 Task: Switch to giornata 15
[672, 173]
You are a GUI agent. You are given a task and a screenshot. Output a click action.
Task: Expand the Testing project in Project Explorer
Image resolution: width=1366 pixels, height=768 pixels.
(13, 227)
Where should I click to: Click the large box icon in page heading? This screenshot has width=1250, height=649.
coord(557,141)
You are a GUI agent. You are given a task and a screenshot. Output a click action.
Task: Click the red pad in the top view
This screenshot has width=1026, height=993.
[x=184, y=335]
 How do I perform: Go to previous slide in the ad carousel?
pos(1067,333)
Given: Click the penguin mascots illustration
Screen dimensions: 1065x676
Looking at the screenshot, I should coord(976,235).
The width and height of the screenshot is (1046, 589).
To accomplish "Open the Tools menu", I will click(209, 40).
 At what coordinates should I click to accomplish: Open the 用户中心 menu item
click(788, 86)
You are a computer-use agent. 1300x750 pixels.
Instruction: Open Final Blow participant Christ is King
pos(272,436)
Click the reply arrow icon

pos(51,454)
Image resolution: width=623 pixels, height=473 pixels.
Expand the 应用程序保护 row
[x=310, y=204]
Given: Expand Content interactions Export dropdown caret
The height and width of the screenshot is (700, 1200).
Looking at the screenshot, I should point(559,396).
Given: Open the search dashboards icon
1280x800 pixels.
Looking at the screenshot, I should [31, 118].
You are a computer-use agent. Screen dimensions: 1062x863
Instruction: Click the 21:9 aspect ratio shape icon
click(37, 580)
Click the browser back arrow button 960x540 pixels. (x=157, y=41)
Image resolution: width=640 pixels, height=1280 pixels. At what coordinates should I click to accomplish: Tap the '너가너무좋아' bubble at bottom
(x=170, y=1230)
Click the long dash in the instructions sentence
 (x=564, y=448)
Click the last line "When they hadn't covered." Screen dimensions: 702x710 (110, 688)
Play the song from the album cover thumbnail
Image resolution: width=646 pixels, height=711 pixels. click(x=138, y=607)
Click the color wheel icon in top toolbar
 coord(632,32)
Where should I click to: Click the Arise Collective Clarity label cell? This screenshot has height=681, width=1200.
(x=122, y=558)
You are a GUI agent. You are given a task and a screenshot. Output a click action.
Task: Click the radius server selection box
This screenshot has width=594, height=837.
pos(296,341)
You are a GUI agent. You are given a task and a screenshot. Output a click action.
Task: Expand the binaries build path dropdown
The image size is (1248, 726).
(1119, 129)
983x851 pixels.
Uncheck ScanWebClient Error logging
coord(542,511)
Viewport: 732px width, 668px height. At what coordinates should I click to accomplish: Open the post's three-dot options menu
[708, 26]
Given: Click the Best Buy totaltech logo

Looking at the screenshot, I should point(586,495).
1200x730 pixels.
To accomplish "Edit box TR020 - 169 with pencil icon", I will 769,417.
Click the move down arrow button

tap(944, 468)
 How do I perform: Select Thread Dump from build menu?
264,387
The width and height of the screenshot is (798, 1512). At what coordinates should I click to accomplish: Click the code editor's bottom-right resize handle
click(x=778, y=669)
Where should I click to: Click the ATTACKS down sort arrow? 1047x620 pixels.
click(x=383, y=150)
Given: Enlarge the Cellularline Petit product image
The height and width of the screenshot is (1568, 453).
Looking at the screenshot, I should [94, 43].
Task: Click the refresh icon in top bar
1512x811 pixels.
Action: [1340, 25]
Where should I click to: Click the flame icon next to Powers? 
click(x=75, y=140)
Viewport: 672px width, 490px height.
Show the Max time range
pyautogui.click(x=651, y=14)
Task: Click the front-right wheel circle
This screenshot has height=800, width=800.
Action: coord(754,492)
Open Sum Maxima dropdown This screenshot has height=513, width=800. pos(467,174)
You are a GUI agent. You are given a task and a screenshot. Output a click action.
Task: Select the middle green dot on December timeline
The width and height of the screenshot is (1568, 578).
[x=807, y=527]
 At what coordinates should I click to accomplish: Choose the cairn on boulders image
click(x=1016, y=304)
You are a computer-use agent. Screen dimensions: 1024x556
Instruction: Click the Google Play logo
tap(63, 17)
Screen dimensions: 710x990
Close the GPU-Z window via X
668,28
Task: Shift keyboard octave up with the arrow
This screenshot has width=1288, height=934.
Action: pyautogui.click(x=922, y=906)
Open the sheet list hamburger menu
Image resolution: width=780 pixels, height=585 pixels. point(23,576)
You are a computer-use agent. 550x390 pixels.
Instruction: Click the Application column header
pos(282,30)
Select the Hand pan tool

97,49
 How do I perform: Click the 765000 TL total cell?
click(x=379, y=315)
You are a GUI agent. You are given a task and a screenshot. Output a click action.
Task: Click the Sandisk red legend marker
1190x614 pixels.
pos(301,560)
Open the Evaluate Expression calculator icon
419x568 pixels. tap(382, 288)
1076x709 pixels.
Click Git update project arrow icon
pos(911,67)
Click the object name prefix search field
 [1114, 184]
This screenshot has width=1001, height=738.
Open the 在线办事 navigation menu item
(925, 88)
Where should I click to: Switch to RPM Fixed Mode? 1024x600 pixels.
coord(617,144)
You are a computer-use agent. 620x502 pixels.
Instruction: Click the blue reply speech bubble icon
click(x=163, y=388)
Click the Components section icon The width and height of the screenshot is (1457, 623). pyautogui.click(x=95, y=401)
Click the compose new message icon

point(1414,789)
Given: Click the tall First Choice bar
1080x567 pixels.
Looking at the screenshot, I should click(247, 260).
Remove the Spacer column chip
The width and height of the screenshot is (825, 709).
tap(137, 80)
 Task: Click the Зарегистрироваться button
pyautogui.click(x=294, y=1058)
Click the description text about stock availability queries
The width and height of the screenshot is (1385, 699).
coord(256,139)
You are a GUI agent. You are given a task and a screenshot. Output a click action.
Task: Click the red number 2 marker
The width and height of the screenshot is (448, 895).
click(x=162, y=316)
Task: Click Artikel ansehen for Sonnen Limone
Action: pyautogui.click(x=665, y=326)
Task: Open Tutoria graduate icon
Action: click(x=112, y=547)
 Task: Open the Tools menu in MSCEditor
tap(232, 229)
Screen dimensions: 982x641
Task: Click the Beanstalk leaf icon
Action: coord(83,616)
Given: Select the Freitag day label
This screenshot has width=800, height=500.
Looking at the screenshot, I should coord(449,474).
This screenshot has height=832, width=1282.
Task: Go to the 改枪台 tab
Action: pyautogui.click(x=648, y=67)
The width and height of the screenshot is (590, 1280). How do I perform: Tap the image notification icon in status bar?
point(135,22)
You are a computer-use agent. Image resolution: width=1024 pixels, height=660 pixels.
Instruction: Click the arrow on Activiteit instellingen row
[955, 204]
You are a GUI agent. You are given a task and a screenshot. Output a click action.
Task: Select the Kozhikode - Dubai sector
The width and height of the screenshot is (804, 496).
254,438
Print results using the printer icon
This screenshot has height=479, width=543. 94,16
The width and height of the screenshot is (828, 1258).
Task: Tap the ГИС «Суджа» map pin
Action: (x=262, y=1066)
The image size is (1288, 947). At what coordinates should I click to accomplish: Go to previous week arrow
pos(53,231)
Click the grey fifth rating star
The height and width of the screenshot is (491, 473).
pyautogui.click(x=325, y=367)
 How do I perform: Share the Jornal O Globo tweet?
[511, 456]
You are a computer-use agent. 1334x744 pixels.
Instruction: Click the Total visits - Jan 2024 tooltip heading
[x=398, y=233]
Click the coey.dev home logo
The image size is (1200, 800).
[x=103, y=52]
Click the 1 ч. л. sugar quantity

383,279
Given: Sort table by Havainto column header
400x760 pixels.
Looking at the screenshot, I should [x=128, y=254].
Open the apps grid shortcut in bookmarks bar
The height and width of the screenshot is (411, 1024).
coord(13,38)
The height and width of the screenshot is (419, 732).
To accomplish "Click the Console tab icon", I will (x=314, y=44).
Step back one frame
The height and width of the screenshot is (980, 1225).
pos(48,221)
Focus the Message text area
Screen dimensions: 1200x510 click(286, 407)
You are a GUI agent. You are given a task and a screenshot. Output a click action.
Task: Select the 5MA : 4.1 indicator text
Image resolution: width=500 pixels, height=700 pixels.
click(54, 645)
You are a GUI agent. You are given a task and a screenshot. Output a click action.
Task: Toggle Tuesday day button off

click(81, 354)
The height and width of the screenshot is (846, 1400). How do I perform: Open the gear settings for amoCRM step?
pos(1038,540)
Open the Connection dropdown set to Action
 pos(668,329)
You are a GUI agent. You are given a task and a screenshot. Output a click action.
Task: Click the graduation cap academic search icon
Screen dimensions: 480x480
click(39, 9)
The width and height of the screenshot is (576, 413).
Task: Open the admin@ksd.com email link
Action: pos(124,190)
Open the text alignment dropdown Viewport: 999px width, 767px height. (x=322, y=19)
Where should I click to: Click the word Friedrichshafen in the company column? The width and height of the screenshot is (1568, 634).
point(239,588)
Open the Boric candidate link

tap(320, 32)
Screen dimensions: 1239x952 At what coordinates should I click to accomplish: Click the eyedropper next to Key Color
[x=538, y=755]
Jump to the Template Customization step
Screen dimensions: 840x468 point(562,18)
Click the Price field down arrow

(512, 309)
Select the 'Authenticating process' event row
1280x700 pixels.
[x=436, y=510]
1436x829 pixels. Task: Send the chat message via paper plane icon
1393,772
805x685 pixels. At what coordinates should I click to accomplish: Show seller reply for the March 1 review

Work task: Check every line of the entries above, and copy those that carry the string "back".

Exercise result:
Click the browser back arrow button 960x540 pixels. (x=157, y=41)
Step back one frame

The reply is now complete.